Collected data entries

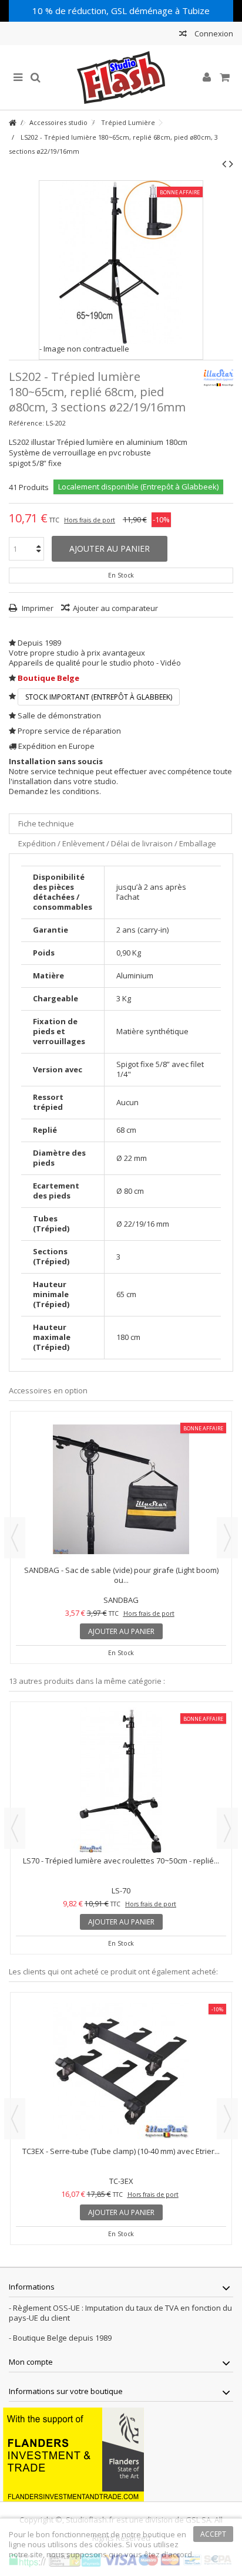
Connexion (213, 33)
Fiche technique (46, 823)
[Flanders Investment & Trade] (73, 2453)
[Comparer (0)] (183, 35)
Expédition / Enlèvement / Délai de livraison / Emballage (117, 843)
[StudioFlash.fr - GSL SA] (121, 77)
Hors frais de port (89, 520)
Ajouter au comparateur (115, 608)
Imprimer (36, 608)
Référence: (26, 422)
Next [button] (227, 1537)
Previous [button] (14, 1537)
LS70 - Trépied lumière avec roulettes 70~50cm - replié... (121, 2151)
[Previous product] (224, 164)
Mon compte (31, 2361)
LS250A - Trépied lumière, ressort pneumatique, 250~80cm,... (121, 1865)
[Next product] (231, 164)
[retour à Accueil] (12, 123)
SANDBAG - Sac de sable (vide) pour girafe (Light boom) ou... (121, 1575)
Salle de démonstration (59, 715)
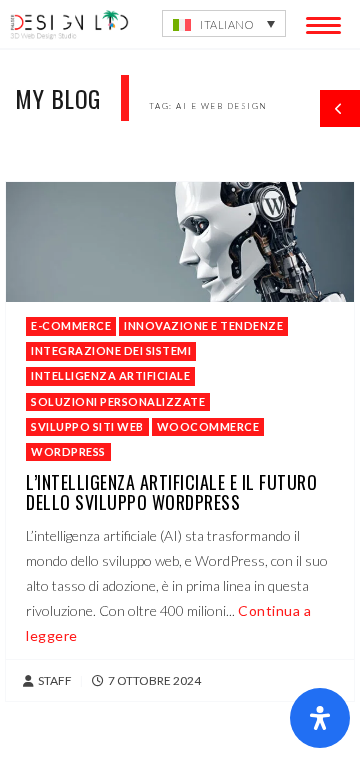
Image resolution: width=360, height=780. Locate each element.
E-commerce (71, 325)
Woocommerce (208, 426)
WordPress (68, 451)
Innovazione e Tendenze (203, 325)
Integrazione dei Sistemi (111, 350)
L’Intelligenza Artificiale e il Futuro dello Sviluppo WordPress (171, 492)
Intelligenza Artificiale (110, 375)
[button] (224, 23)
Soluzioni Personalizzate (118, 401)
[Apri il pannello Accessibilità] (320, 718)
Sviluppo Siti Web (87, 426)
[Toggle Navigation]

Problem statement
Return the lines above, starting at the one that contains "Intelligenza Artificiale (110, 375)" and running through the last, exactly as they appear, with no extra lines.

Reply to the exercise
Intelligenza Artificiale (110, 375)
[button] (224, 23)
Soluzioni Personalizzate (118, 401)
[Apri il pannello Accessibilità] (320, 718)
Sviluppo Siti Web (87, 426)
[Toggle Navigation]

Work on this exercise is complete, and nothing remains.